++++ Dataset excerpts
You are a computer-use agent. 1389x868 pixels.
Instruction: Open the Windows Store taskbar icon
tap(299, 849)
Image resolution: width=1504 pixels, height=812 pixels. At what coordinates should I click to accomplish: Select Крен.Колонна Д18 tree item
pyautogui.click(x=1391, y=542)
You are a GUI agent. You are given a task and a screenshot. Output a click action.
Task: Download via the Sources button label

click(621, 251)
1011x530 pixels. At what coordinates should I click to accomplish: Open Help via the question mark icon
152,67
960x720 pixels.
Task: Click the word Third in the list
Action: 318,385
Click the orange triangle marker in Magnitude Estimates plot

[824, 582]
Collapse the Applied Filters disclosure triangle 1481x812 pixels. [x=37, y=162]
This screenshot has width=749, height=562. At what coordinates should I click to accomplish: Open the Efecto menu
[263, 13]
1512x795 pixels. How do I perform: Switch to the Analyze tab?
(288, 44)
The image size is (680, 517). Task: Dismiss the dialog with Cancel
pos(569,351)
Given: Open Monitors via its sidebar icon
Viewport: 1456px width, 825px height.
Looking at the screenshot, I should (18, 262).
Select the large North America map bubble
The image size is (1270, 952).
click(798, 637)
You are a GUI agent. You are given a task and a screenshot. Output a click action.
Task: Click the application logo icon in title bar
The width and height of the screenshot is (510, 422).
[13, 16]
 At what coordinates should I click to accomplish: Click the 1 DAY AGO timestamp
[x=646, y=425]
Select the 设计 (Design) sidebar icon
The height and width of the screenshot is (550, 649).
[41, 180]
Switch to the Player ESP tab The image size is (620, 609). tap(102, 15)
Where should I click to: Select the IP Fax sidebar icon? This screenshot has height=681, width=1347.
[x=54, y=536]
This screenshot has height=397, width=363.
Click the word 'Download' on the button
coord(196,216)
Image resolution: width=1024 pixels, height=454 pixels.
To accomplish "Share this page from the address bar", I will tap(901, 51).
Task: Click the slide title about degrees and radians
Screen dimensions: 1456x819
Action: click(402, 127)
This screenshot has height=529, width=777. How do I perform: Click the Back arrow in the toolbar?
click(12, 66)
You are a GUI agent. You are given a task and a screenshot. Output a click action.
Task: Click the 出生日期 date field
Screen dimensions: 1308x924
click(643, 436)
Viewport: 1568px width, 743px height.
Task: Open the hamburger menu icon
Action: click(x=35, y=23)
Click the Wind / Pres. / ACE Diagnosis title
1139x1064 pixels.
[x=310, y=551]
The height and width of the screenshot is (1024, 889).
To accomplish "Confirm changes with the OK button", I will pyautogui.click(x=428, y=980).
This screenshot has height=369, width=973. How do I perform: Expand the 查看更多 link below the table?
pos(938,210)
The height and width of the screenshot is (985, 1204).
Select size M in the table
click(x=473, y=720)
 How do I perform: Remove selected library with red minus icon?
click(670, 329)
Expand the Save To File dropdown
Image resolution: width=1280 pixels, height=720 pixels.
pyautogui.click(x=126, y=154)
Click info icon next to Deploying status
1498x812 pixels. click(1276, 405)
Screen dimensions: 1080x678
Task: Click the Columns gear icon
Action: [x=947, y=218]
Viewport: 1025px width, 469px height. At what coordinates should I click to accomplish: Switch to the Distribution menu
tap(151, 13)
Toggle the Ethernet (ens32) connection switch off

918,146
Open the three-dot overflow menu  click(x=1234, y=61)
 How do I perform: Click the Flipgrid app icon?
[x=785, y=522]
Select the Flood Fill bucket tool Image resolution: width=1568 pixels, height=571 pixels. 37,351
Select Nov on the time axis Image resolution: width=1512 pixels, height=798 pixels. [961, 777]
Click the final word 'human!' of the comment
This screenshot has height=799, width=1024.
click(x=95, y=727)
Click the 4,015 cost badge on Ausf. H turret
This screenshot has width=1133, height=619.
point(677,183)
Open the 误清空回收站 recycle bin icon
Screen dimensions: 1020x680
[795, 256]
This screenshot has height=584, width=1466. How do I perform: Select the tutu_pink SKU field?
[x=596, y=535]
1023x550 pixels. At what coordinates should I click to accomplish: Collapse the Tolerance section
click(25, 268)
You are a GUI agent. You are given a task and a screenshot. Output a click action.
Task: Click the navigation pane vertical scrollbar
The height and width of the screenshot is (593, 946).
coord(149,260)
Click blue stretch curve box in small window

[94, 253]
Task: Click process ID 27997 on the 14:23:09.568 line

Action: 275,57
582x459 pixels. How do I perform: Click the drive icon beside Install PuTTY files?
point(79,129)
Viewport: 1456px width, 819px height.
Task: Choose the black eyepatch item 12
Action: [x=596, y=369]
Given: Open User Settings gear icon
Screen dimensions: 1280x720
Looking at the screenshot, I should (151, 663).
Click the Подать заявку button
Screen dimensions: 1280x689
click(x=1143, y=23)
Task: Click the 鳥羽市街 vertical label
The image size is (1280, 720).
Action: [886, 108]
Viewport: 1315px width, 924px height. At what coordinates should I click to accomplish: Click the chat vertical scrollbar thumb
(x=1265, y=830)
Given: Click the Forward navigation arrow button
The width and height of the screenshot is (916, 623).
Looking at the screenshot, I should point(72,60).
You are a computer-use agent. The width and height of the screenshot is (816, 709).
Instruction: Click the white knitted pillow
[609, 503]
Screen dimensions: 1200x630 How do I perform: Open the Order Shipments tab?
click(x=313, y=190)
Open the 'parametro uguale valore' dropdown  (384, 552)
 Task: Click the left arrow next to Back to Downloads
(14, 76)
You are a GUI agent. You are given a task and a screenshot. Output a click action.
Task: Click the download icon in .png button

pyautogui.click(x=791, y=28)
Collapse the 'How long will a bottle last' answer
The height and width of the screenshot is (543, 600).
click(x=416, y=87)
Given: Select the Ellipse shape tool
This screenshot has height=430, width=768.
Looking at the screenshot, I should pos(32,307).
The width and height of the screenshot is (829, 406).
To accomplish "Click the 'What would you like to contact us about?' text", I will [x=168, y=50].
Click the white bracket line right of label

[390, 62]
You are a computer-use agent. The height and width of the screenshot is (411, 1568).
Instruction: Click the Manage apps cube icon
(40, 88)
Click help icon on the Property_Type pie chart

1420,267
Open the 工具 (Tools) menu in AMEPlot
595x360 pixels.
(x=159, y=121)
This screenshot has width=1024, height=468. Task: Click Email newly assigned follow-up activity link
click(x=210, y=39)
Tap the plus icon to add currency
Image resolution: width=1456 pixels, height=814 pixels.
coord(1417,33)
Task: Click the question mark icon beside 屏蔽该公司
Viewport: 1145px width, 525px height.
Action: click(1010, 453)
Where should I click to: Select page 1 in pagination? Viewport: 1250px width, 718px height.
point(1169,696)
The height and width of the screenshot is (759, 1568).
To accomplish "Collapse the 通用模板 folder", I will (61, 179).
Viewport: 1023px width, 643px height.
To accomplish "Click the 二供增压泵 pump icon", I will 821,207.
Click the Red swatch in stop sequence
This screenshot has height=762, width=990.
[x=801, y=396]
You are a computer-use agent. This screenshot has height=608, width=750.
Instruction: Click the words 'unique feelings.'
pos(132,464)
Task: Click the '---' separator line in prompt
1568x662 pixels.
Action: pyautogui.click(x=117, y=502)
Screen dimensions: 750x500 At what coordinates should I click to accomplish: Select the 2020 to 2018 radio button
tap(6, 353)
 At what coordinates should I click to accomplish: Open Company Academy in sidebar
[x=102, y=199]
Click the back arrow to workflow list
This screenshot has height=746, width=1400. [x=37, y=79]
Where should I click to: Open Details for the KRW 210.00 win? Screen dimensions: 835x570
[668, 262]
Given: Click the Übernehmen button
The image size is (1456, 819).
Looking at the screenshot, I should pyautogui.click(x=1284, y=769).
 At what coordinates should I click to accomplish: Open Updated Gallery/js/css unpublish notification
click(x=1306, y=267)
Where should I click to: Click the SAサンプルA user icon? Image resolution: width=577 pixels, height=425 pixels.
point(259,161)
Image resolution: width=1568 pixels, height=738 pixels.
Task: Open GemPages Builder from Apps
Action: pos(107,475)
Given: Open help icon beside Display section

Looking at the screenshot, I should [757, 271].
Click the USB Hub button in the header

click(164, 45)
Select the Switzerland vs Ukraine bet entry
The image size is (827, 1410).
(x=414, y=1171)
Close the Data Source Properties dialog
++++++++
Reproduce the items from the beginning up to and including the line containing "click(621, 251)", with "Instruction" changed to "Goal" and nothing else altered. Give only those lines.

_The output_
You are a computer-use agent. 1389x868 pixels.
Goal: Open the Windows Store taskbar icon
tap(299, 849)
Image resolution: width=1504 pixels, height=812 pixels. At what coordinates should I click to accomplish: Select Крен.Колонна Д18 tree item
pyautogui.click(x=1391, y=542)
You are a GUI agent. You are given a task and a screenshot. Output a click action.
Task: Download via the Sources button label

click(621, 251)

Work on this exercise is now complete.